Contes pour lire au crépuscule
PENSÉE, QUI MEURS…
« Le pire de la mort c’est d’emporter dans la tombe des idées qui ne verront jamais le jour. »
(René Vallery-Radot.)
Un jour d’hiver où je me disposais à prendre le train de Brest, le garde entra dans ma chambre et dit :
— Monsieur, je connais une bécasse.
Vous entendez bien : « il la connaissait », pour un peu il aurait ajouté : « personnellement ». Cela vous étonne peut-être qu’il la connût si bien ; c’est qu’alors vous ignorez les habitants des bois. Et par habitants je veux parler non seulement des bêtes, mais aussi des gens, des gens qui les tuent — et qui les aiment.
Cet ensemble a ses codes, ses usages, forme — si j’en crois des impressions — une société très policée.
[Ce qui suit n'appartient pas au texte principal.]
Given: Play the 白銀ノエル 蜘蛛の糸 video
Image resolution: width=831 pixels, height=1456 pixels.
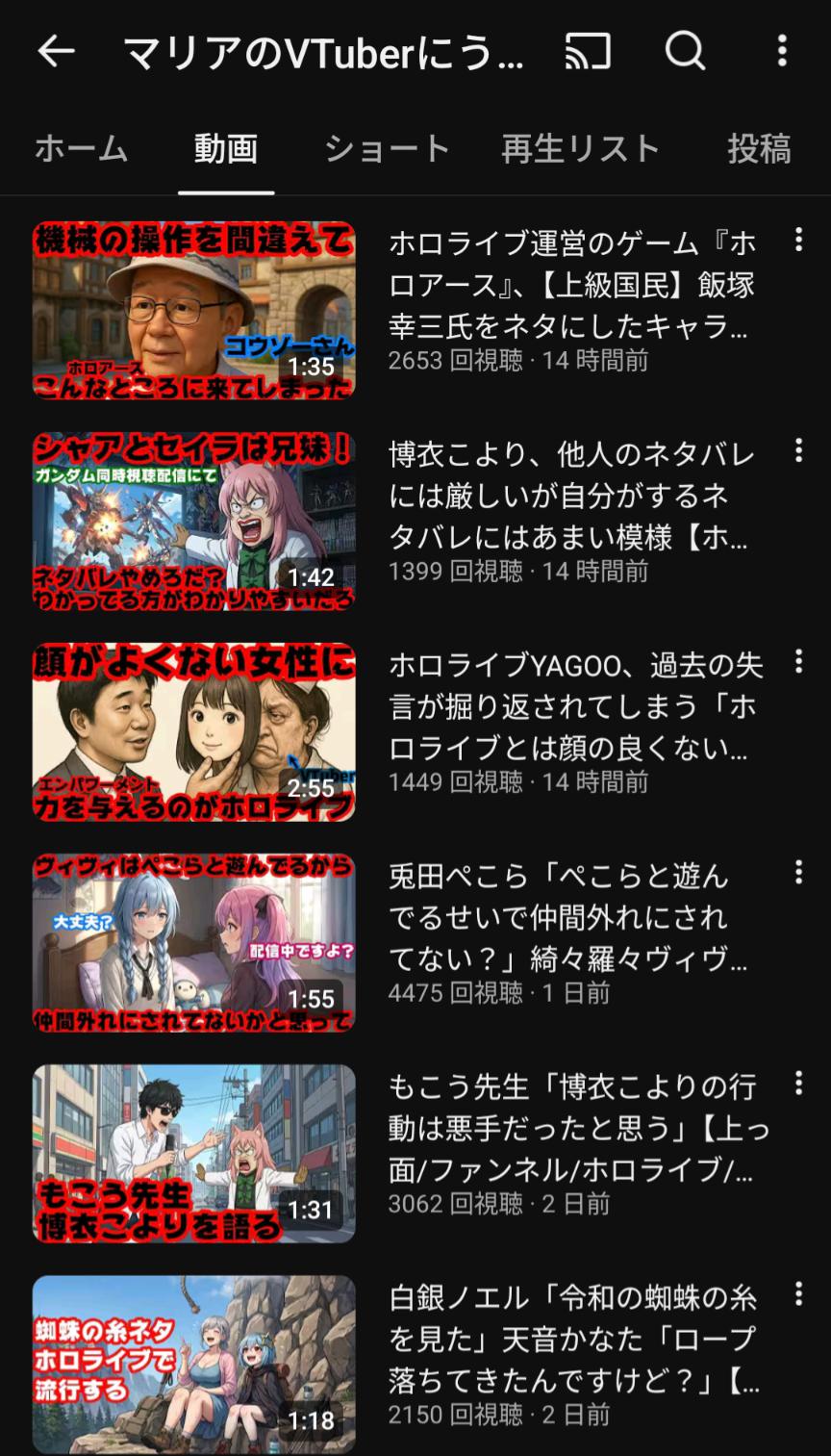Looking at the screenshot, I should (193, 1364).
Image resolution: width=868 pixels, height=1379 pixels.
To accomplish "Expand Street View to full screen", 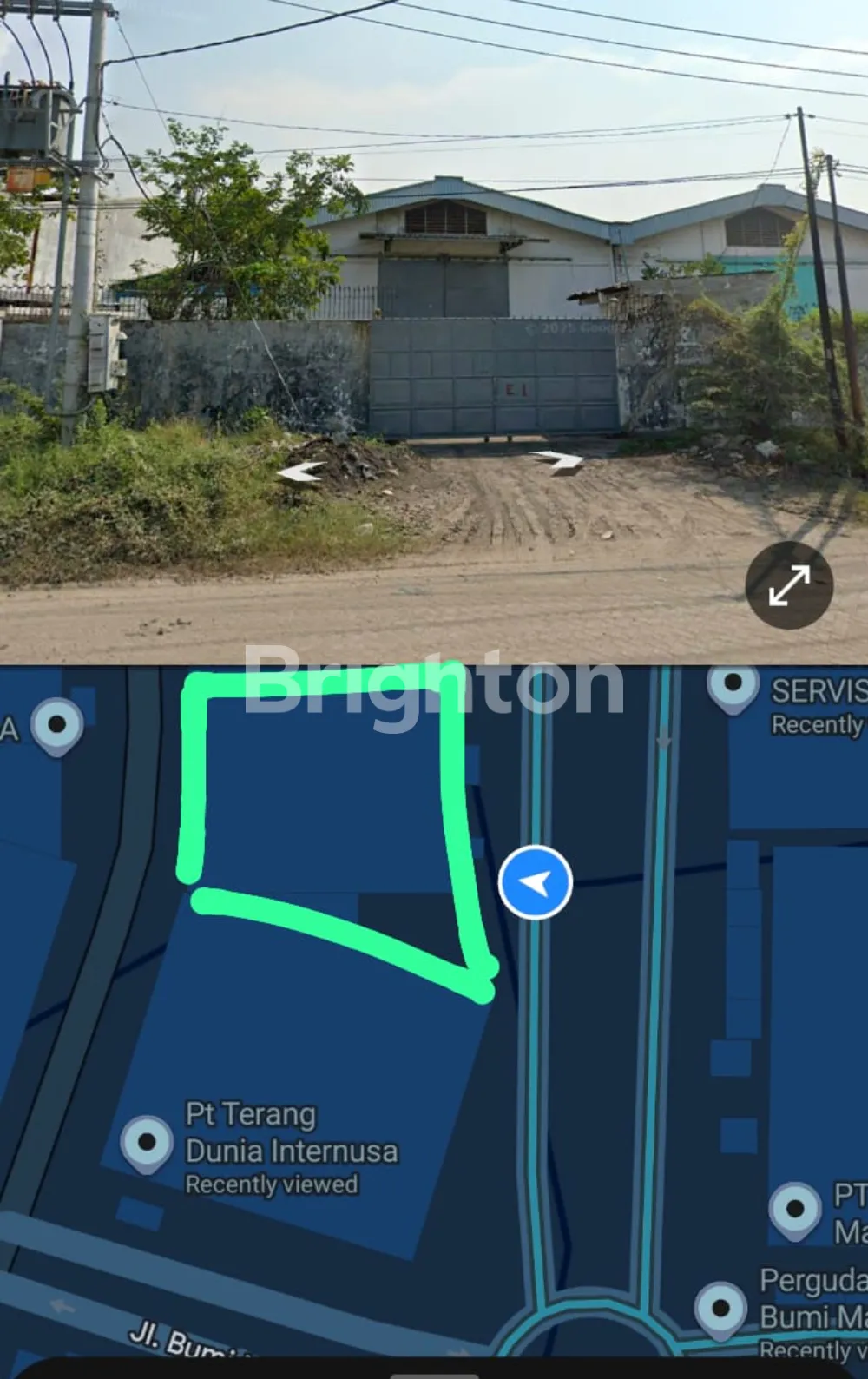I will (789, 585).
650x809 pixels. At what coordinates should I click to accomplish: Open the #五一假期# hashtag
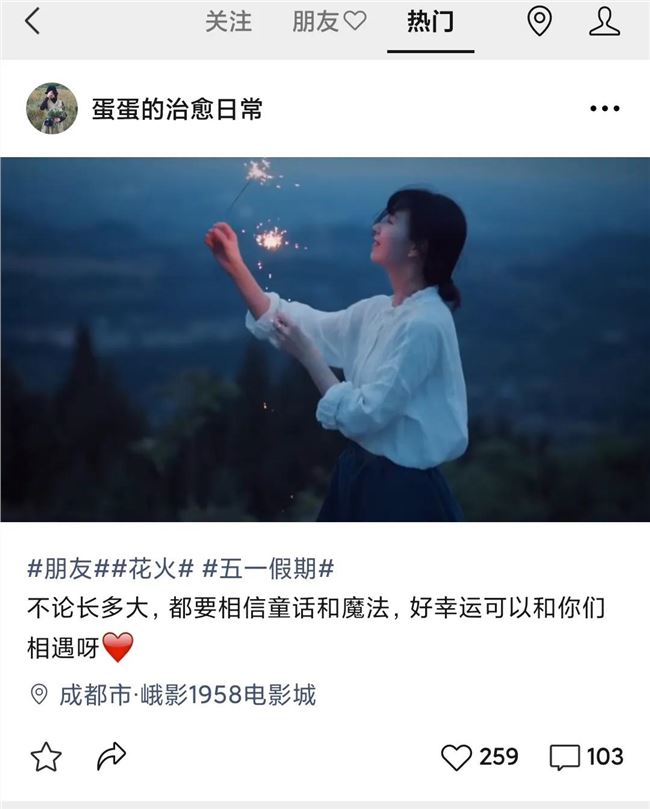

Le vieux brave homme de garde se serait fâché tout net si, journellement, d’une manière ou d’une autre, il n’avait été avisé des hôtes, fussent-ils de passage, à qui il prenait fantaisie de goûter l’hospitalité du domaine, surtout quand ces hôtes étaient gibiers de marque comme l’est la bécasse dans mon pays.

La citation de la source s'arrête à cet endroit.